5.如权利要求1所述的双向放大的比率型电化学适体传感器，其特征是，捕获电极的制备过程为：将5’端巯基化的DNA₁与金电极进行孵育，再加入6-巯基-1-己醇，封闭活性位点，然后加入捕获探针孵育获得捕获电极。

6.如权利要求1所述的双向放大的比率型电化学适体传感器，其特征是，DNA₁由5’端至3’端的序列为：ACAGCACCACAGACCACGCA；

DNA₂由5’端至3’端的序列为：CTGGGTTGGGTTGGGTTGGGATGGTGCTGTG；

7.一种权利要求1～6任一所述的双向放大的比率型电化学适体传感器在检测甲胎蛋白中的应用。

8.一种权利要求1～6任一所述的双向放大的比率型电化学适体传感器在制备检测甲胎蛋白试剂中的应用。
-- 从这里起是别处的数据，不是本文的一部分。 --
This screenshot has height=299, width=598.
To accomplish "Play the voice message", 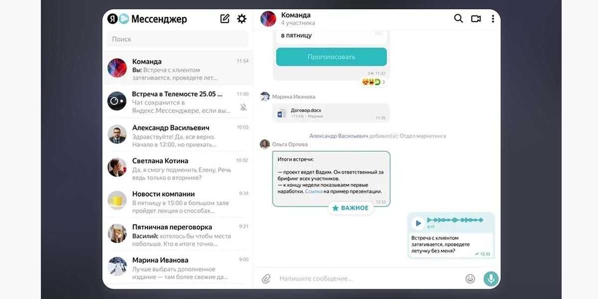I will 419,223.
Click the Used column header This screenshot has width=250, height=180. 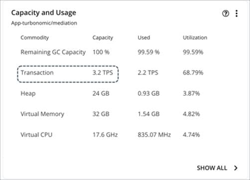(144, 38)
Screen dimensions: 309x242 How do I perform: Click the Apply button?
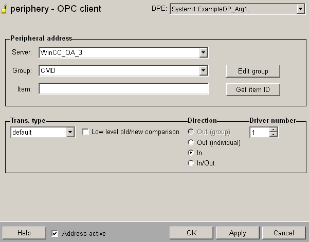point(237,233)

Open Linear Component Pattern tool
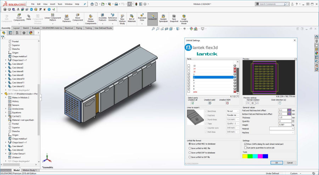[52, 17]
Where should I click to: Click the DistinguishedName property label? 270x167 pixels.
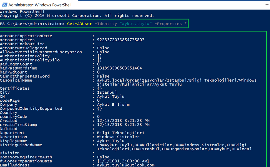click(21, 145)
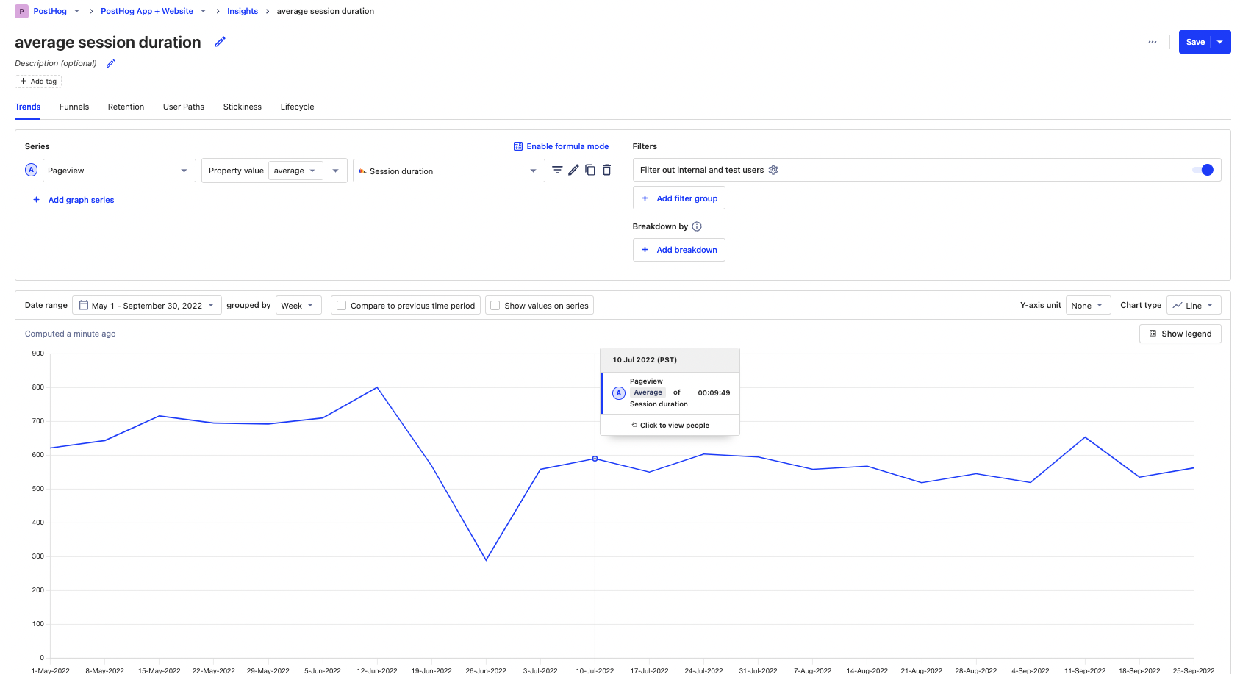Open series filter icon for Pageview
The image size is (1240, 674).
tap(557, 171)
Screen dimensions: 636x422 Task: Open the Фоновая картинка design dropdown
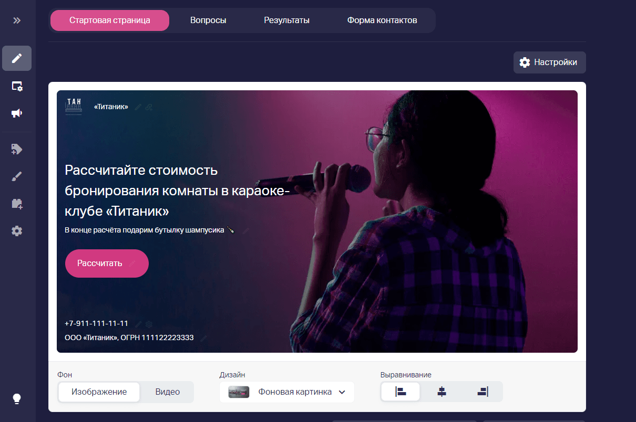287,392
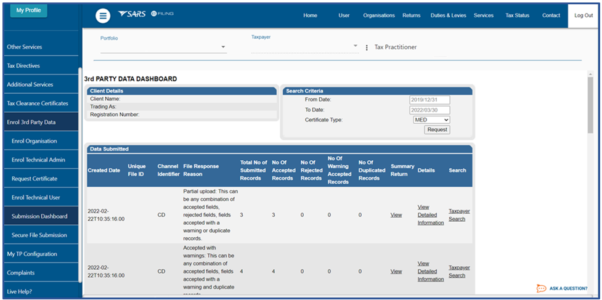Open the Returns menu

click(412, 15)
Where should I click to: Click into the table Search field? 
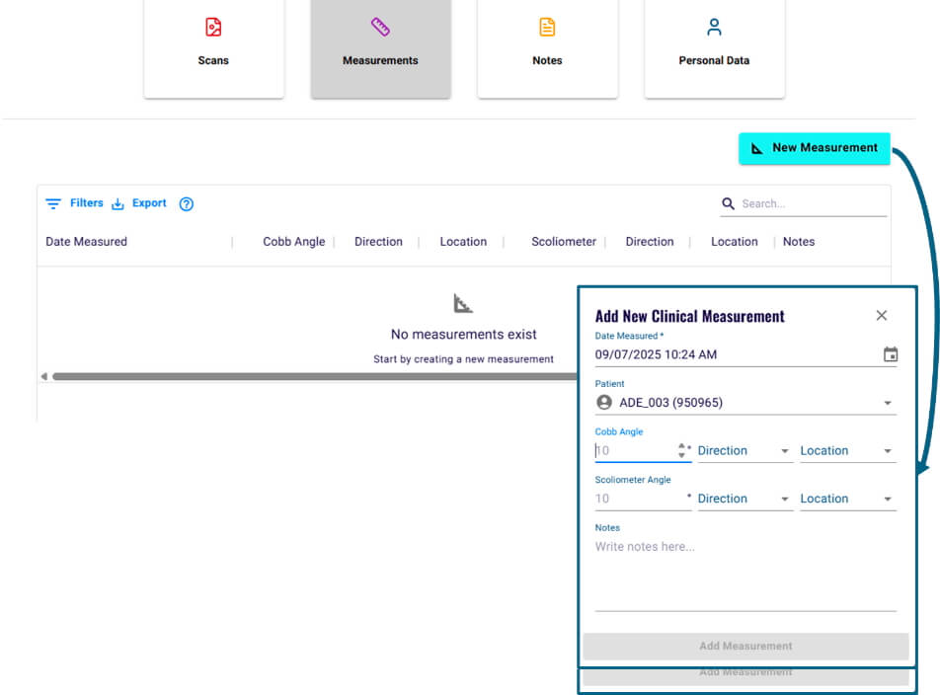click(x=810, y=204)
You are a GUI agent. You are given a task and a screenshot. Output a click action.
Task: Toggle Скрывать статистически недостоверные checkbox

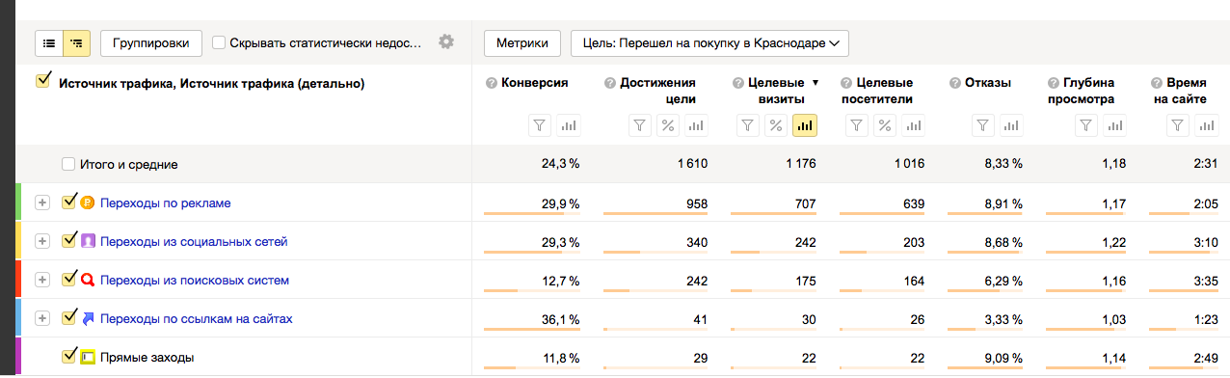pos(220,42)
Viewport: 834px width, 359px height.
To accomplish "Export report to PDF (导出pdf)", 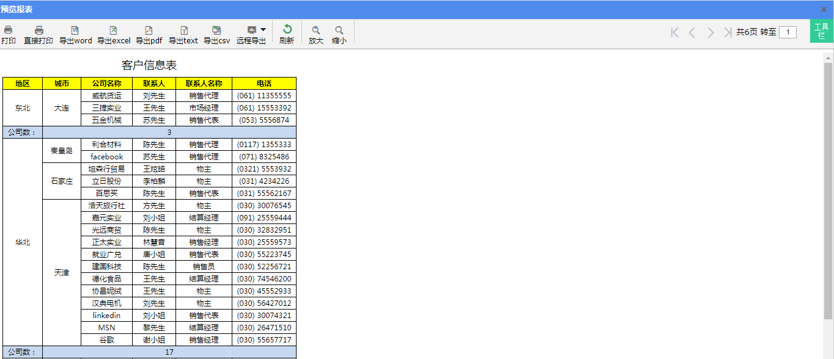I will 149,31.
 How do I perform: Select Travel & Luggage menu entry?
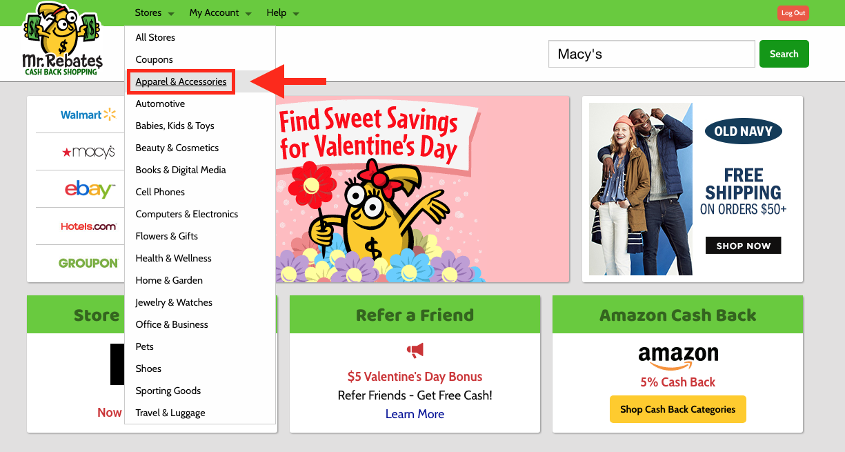170,413
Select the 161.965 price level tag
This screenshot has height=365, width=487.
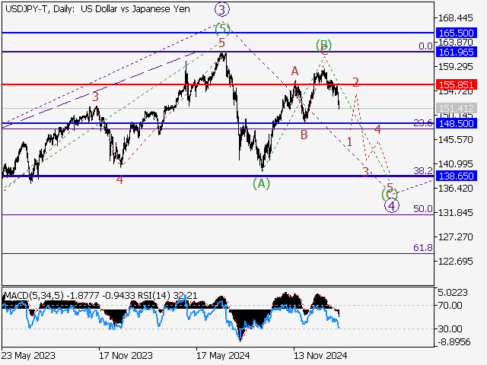point(457,52)
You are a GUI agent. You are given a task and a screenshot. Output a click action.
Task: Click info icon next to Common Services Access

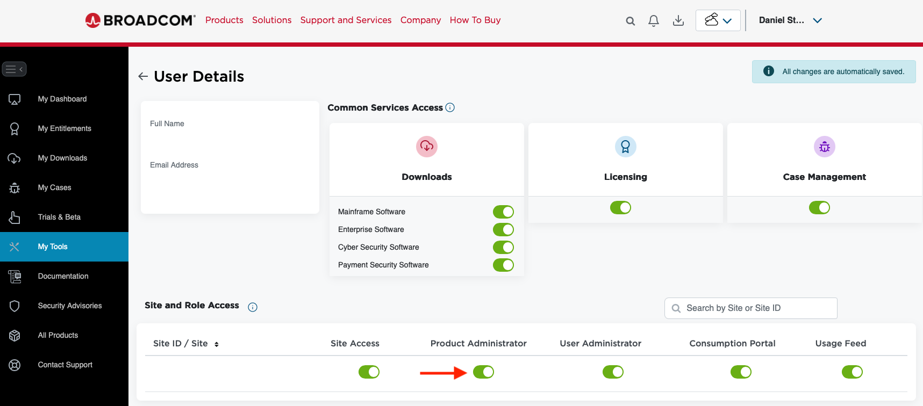[450, 107]
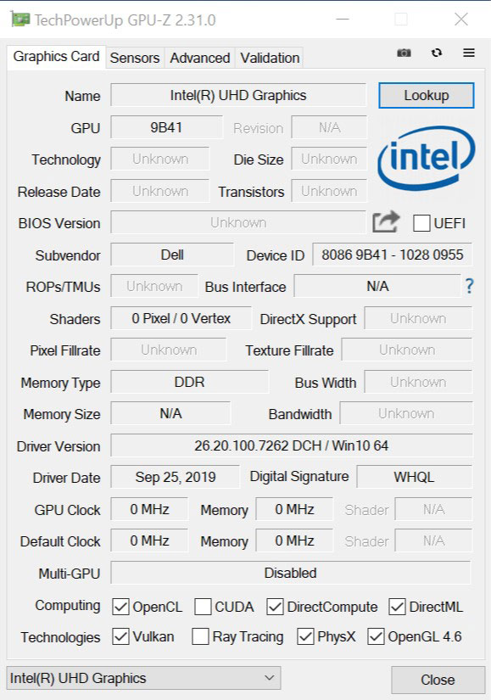Expand the Intel(R) UHD Graphics GPU dropdown
Viewport: 491px width, 700px height.
click(143, 678)
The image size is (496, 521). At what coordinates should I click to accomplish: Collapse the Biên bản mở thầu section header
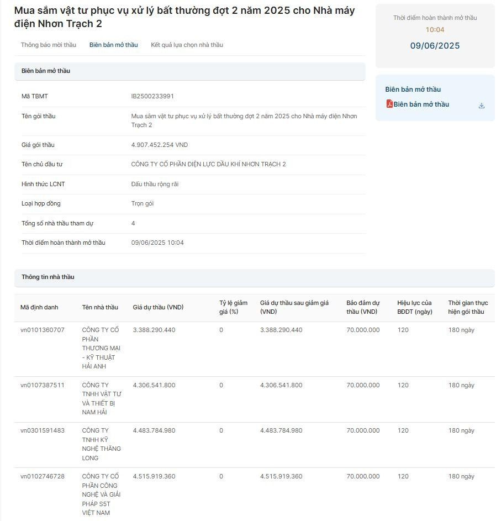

9.一种检测甲胎蛋白的方法，其特征是，提供权利要求1～6任一所述的双向放大的比率型电化学适体传感器，包括捕获探针的循环水解、编码探针的互补杂交；

10.一种检测甲胎蛋白的试剂盒，其特征是，包括权利要求1～6任一所述的双向放大的比率型电化学适体传感器、NEBuffer溶液。